The Next Scene for BTC and ETH

From once nearing a $175 indicative price, which was gradually pressed back to around $150, and then forced to delay the opening by a few hours, the "epic" tech and AI IPO of SPCX is sending a clear signal to the market: the short-term pricing of high-valuation growth assets is being re-evaluated, with regulators and exchanges reminding participants that what follows will be more intense volatility rather than linear increases. Looking at the situation, if SPCX quickly gives back any pre-opening premiums or even falls below the $135 issue price upon formal opening, this discount to the "AI myth" will rapidly spread from the Nasdaq and AI sector to the entire market, with high-beta on-chain assets at the forefront — risk premiums for BTC and ETH will rise, high-leverage funds will be forced to reduce positions, and low-volatility altcoins might see their liquidity drained; conversely, if SPCX stabilizes at high levels or even continues to break pre-opening highs on the first day or first week, then "AI + space infrastructure" will be regarded as the core story of a new growth bull market, with tech stocks and crypto markets' AI tracks and meme themes potentially resonating once more, positioning BTC and ETH, as high-beta extensions of technology risk, to seize opportunities from inflow buying.

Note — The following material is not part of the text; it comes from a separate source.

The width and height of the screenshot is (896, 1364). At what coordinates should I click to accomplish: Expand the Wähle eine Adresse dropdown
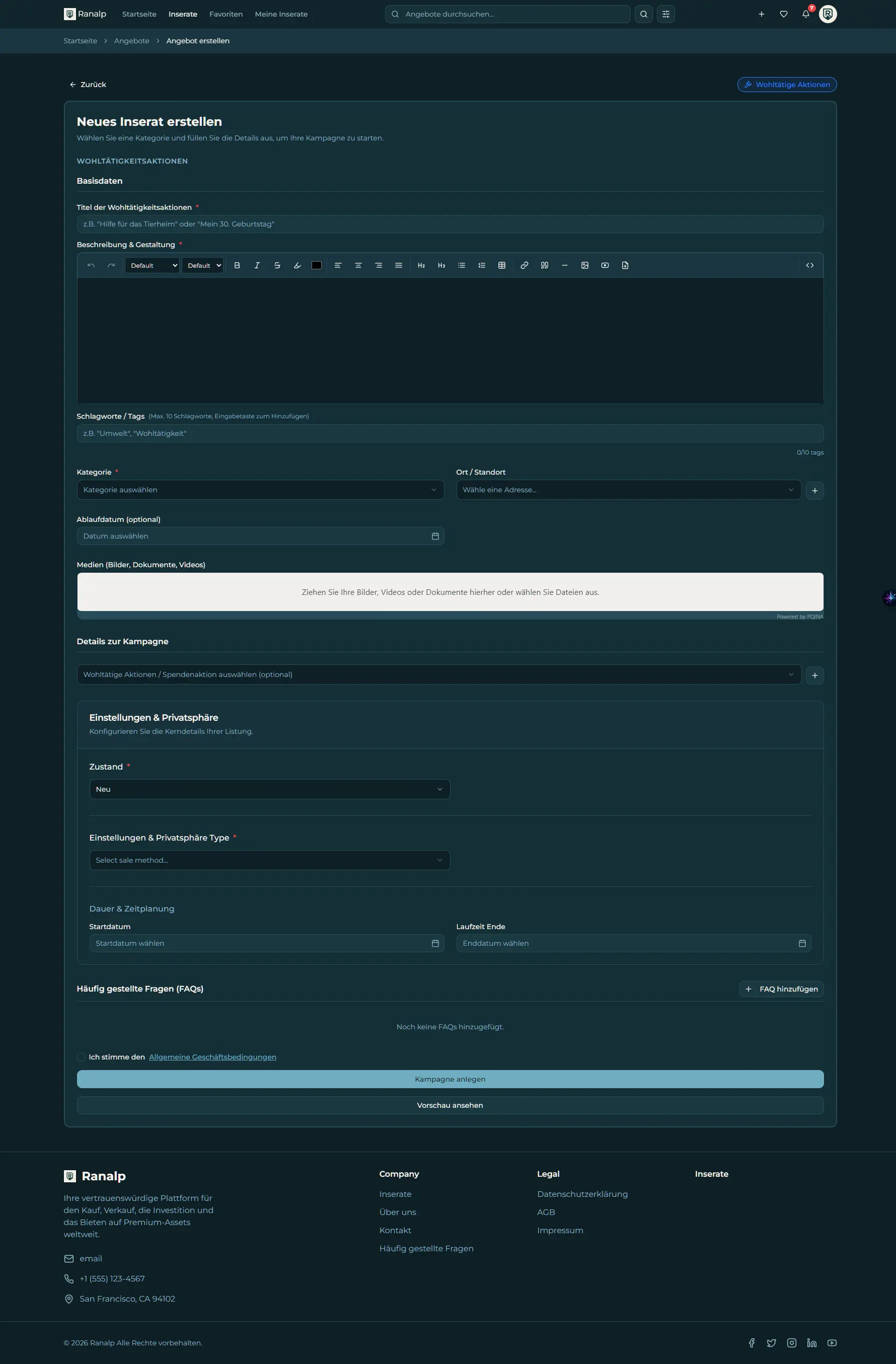pos(628,489)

For crypto traders, it is essential to closely monitor several lines: the actual opening price of SPCX and its subsequent volatility trajectory, intraday volatility of the Nasdaq and AI concept sector, capital rotation between on-chain AI narrative tokens and meme coins, as well as the total market capitalization and overall leverage levels of dollar-pegged on-chain fiat assets. Only within the tensions among these metrics can one determine whether BTC and ETH will be seen as amplifiers of the AI bubble or attempt to break out into a more independent macro trend.